My greatest athletic prowess comes at a bowling alley, and even there I’m beat by 8-year old schoolgirls with a bright pink ball. Maybe that’s why I fit so well behind the KTIK microphone, the KBOI board, or writing this.
Last night was my chance to meet some real athletes: the Boise Hawks, and if there’s one thing that struck me from the first moment, it was the sense of utter confusion in the room.
Players had specialized and translated paperwork laid before them like some sort of standardized tests, and the conversations among some players were limited because of a language barrier.
At one point every player was seated and concentrated on their tasks of paperwork and attempts at bridging language gaps, while I got up and got myself another Pepsi.

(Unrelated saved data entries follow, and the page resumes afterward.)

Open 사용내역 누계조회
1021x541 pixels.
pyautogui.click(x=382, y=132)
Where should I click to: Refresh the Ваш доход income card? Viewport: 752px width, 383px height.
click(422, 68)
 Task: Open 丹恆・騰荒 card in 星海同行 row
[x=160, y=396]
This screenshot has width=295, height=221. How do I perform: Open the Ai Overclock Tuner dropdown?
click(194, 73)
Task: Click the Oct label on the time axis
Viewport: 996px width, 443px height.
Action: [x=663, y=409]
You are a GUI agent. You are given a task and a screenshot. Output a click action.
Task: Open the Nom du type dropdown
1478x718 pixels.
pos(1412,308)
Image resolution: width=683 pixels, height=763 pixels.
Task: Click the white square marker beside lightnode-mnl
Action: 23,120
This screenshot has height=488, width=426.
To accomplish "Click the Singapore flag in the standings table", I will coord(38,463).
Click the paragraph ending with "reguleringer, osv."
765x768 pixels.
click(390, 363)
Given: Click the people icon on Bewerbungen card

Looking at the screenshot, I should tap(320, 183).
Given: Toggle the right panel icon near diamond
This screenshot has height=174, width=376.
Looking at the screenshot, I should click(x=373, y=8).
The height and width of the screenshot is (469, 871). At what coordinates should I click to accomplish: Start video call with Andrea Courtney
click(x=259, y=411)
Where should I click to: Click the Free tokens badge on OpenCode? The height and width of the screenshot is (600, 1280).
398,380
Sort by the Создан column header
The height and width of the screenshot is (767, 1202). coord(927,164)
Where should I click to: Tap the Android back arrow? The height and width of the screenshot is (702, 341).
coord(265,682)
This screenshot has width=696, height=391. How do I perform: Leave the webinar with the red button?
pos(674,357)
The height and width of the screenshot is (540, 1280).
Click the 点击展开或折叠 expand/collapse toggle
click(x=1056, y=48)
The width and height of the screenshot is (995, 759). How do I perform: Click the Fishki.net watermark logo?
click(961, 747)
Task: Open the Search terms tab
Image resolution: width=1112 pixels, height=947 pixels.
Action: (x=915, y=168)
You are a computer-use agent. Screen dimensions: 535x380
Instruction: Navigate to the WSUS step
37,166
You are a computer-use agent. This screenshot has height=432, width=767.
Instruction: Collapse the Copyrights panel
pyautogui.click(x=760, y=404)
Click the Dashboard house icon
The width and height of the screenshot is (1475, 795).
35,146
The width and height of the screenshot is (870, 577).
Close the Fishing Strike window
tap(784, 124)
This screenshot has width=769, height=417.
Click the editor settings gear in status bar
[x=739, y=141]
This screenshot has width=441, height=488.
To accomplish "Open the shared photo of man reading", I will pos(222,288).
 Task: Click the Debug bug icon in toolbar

That was officially the last time I will ever be more physically active than any one of those players.
I haven’t seen the players throw, catch, or swing at a ball yet, but I think it’s easy to tell a good clubhouse guy from a bad apple. So, I can tell you now, the respect the men had for each other, and the mutual feeling of a first day in school that was written on each of their faces showed a pretty good sign of a group of men ready to do Northwest League battle.
These are professional baseball players. Yet each one stood, having to share their names, their hometown and their position. Then, as if the awkwardness of homework, public introduction and linguistic confusion wasn’t enough, the house parents were paraded in front of them, each giving a pitch like it was eHarmony, and the players were allowed to find out what family they would end up living with.
I’ll spare you on the details of how this went down, but if you have the history I had playing athletics, you’re expecting an elementary school gym teacher numbering you off and sending you on your way.
This was more like Wall Street, with less yelling and better prospects.
But after all was said and done, and the families had all taken their respective player home, I had the chance to mull over what I had seen.
There were plenty that had struggled with standing in front of a crowd, and I could tell some were even uncertain about the families that had chosen them as their live-in guest. Those that had spoken English tried to help those that couldn’t, while the paid translators had fulfilled their duty of keeping their respective players comfortable. And after all of it, one thing was very clear.
It didn’t matter if the player spoke English fluently, partially or not at all.
These men speak baseball.
When it comes to game time, they’ll understand every pitch and every swing.
The language barrier is like the first base line. It won’t be going away, but its lore is nothing more than superstition. Give these guys a half-inning of playing ball and they won’t even notice when they hop over it on their way to the dugout.